**Your task:** Report every line of the material below that contains the string "grey", copying each one in full. Matching is case-sensitive.

**Dataset records:**
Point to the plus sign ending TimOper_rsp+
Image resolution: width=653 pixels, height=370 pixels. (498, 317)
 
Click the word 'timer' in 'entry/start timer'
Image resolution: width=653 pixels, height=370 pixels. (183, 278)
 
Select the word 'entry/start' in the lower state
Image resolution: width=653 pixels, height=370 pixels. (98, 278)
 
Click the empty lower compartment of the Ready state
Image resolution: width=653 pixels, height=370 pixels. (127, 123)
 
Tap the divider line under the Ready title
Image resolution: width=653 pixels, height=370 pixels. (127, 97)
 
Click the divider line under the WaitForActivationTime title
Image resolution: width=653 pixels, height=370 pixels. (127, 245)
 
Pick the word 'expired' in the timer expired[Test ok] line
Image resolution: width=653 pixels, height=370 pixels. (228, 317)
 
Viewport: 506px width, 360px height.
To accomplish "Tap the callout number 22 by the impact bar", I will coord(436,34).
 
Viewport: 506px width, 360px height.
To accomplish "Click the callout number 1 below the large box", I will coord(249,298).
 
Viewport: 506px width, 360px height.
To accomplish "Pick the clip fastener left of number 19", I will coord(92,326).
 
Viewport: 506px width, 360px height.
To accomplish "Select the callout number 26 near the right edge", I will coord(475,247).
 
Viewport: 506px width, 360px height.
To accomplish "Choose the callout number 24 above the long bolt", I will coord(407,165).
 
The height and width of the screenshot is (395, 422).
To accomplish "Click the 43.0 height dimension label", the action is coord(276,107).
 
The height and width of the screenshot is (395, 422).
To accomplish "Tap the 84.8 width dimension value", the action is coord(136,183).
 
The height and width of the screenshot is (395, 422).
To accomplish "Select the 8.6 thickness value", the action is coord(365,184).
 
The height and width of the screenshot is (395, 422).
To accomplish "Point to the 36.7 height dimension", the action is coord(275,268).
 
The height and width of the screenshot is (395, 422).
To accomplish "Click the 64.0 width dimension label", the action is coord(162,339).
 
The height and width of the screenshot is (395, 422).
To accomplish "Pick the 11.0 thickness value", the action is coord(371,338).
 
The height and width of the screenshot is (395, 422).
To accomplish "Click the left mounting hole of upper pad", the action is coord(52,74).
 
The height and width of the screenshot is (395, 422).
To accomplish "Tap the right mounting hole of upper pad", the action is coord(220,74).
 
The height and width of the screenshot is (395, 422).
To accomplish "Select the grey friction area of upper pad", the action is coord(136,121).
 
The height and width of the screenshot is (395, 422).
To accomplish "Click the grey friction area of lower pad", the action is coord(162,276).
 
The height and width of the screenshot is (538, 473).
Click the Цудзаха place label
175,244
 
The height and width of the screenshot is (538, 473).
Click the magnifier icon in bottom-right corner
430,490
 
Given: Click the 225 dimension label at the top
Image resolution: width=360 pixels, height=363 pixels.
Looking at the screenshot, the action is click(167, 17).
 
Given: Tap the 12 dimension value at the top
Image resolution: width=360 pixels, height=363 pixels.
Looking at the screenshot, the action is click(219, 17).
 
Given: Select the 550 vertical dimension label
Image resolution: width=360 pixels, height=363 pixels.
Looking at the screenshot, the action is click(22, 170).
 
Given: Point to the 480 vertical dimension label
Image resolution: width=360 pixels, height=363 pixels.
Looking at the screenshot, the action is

**Solution:**
To accomplish "Select the grey friction area of upper pad", the action is coord(136,121).
To accomplish "Click the grey friction area of lower pad", the action is coord(162,276).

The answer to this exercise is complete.